La Habana.- A Cortés no lo dejaban tranquilo ni pa’ morirse. La gente del pueblo lo buscaba para todo. Nunca quiso dirigir, pero era el palito barquillero de todo lo que se perdía en Hutemias. Lo mismo asistir a un parto que para arreglar un techo. Pa’ allá iba Cortés con las herramientas que hicieran falta. Era el «utiliti» de todo el mundo. Hasta pa cuidar chamas en lo que los padres hacían otro. No le decía que no a nada. Cuando más: «hoy estoy enreda’o con una vaca paría pero mañana paso por su conuco».

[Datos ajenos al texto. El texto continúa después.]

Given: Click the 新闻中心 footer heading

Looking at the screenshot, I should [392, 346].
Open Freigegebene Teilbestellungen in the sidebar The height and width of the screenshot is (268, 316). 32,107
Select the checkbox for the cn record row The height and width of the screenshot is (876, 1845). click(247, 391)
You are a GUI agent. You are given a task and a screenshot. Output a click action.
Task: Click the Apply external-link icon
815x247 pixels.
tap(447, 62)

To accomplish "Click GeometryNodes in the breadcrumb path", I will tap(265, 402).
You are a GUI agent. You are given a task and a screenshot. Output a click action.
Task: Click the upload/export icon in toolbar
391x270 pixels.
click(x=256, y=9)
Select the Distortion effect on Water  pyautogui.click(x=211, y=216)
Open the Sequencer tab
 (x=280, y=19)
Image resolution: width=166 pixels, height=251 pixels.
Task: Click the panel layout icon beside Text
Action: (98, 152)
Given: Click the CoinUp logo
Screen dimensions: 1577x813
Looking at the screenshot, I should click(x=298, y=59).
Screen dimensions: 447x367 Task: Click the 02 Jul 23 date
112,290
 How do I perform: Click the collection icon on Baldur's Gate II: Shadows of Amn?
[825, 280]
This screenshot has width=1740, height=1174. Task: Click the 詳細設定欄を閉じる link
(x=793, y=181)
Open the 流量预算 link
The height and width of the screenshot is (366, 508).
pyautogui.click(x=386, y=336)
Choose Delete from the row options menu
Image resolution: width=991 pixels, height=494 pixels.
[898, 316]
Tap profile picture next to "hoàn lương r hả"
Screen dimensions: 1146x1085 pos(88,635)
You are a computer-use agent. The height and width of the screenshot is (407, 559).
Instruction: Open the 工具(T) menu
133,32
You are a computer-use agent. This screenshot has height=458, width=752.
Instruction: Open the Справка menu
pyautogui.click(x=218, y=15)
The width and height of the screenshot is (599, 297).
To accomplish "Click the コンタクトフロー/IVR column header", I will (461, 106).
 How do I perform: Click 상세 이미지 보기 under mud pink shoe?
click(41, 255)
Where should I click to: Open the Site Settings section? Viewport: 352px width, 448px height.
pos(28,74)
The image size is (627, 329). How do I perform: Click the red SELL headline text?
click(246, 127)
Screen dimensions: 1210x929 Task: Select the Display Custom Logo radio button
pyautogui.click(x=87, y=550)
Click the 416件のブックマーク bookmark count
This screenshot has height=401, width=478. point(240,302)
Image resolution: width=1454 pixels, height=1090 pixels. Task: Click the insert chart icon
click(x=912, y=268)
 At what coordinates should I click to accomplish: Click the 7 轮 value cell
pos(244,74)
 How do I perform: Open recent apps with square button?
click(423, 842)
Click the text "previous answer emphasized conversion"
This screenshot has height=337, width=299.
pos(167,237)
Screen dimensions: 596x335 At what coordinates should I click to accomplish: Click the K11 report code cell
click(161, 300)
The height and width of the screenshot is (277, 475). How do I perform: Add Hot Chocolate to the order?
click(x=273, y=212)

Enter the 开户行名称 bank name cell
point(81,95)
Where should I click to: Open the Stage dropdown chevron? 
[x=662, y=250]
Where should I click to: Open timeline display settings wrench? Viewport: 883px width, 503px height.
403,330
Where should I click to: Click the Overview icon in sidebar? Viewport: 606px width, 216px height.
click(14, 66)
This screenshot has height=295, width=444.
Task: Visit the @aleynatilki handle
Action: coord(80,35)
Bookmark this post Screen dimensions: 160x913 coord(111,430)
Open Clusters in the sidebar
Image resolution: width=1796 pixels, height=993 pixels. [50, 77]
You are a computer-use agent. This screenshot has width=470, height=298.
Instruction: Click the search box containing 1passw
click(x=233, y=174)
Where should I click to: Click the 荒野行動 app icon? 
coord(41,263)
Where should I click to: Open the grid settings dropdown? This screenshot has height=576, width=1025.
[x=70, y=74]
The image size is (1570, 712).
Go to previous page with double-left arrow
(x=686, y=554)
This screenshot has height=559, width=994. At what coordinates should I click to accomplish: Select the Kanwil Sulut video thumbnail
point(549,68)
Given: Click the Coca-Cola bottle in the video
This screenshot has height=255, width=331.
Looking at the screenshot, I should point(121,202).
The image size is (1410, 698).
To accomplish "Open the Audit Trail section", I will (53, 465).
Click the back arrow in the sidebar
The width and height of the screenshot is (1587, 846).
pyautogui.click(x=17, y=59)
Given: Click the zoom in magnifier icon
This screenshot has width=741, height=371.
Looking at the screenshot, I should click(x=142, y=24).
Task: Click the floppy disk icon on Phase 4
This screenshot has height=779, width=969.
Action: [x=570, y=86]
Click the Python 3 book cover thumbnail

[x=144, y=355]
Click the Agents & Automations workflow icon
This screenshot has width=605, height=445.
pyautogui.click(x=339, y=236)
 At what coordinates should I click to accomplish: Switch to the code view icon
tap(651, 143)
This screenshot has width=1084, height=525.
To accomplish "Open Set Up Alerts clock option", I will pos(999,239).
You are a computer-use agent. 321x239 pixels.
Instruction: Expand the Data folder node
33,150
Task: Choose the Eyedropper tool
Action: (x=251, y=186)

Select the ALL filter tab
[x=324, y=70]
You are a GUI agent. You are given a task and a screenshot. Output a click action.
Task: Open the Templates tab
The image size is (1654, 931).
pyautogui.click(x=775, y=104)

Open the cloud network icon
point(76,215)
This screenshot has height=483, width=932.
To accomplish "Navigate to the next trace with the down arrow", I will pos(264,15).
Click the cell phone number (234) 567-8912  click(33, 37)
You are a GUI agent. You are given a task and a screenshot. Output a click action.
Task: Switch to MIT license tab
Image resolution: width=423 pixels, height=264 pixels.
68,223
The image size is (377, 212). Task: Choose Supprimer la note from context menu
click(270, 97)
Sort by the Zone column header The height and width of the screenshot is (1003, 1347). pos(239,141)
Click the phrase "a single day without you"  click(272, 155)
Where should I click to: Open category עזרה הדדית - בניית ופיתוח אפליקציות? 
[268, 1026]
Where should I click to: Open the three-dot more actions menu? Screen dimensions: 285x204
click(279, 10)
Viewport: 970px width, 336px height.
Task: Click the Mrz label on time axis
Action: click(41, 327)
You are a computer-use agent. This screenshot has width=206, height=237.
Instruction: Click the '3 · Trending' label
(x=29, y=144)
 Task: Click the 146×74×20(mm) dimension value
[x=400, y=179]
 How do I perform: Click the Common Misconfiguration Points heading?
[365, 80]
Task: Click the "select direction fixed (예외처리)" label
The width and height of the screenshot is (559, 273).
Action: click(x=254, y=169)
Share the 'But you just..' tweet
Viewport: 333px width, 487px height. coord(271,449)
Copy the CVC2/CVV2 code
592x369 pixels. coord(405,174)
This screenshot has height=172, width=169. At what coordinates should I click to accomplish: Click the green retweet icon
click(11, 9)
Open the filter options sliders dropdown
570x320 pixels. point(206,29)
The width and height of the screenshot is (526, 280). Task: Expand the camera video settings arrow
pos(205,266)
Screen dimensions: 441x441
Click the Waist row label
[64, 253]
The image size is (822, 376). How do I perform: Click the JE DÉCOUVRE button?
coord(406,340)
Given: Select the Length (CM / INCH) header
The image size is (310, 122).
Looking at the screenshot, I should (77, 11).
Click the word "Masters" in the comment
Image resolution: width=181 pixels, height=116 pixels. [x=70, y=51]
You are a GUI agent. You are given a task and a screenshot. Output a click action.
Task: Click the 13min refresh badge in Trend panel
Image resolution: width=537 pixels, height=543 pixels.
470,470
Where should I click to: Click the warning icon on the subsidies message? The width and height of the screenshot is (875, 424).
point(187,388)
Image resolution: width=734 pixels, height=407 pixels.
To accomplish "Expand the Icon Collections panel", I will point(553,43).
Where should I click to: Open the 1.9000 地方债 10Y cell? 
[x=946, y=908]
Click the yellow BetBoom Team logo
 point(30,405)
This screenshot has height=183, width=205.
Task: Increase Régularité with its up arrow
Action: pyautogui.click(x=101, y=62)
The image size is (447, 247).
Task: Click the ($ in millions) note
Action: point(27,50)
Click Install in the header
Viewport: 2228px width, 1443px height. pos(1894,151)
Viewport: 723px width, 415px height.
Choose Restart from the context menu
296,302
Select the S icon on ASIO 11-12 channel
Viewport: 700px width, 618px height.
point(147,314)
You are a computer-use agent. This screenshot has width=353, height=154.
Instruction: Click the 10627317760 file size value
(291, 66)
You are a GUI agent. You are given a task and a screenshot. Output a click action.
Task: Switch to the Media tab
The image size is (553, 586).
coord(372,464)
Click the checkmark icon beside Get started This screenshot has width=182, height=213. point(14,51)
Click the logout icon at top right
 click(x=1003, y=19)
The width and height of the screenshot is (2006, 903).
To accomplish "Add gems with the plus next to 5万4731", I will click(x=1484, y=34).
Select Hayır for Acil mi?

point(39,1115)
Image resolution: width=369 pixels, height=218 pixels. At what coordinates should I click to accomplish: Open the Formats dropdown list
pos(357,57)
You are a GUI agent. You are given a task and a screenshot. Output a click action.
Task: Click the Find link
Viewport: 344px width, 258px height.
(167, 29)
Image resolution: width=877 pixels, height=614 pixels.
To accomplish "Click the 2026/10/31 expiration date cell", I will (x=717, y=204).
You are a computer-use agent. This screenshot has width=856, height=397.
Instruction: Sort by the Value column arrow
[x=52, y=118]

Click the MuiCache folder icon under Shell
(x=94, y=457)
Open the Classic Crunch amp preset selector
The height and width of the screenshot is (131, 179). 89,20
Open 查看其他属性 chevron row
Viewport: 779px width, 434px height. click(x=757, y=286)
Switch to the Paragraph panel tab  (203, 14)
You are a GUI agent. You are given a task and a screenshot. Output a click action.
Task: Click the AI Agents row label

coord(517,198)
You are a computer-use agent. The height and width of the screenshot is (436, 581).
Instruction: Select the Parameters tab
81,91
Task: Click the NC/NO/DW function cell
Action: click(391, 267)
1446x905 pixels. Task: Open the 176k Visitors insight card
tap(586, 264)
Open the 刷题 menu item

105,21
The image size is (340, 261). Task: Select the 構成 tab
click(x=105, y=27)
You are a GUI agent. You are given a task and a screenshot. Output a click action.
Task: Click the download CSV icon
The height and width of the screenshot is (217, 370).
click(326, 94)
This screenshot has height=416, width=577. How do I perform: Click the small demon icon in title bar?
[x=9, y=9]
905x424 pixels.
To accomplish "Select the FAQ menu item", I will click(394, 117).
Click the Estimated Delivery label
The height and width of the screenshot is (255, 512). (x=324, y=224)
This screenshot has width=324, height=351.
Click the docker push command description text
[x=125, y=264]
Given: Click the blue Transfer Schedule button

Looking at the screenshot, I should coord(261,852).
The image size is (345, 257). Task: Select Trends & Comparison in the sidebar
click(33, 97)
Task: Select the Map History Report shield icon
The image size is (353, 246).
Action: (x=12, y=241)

Fue combatiente de la clandestinidad, estuvo en Angola y Etiopía… Ya te digo, donde se perdía un bateo, allí estaba el tipo, sonriente. En Hutemias no decían «lo cortés no quita lo valiente», decían: «pa’ valiente, Cortés».

Se puso viejo un buen día. O uno malo para el pueblo, porque empezó a no poder subirse en los techos, ni montear una chiva escapá, ni cargarle los cubos a una casa sin bomba de agua. Y nadie sabe si por viejo o porque dejó de hacer las cosas que siempre hacia, otro mal día Cortés cayó en cama.

Pudiera pensarse que un pueblo agradecido iría a socorrer al viejo, pero no faltaron excusas: «la semana que viene le doy una vuelta», «coño pero es que el viejo vive en remangalatuerca», «alguien más lo debe estar ayudando».

Cortés se apagó. Se fue. Murió sin que nadie lo supiera hasta que una vieja vecina fue a llevarle café por la mañana… Y por poco hay que velar a dos. Vino su sobrino el Tinto (asi le decían por lo pelirrojo) a hacerse cargo de Cortés pero ni gasa ni aguja e hilo… Nada con qué tratar el cadáver… A duras penas y gracias a la viejita del café logró taponear orificios y cerrar la boca del finado. Era como si el universo no quisiera que Cortés callara.

Y llegó la caja. Bueno… A ver… El muy lejano proyecto de caja. Allí no se hubiera podido guardar ni algodón, porque se saldría. Corre el Tinto pa la carpintería del pueblo pa rehacer aquella mierda y allí, el viejo carpintero: «¿Se jodió Cortés?… Deja ver qué encuentro pa eso porque con las leyes que hay, aquí no entra madera que se respete hace siglos».

Y mientras Cortés disfrutaba un caluroso apagón (el último que le tocaría) en su bohío, el Tinto en cuatro patas por toda la carpintería «cazaba» retazos y cuñas entre el aserrín en lo que el viejo carpintero de la comarca hervía un brebaje de su invención para hacer «cola» (que tampoco había). Casi a final de la tarde lograron juntar lo que pudieron para que la caja de Cortés sirviera lo necesario para no desvencijarse antes de darle santa sepultura.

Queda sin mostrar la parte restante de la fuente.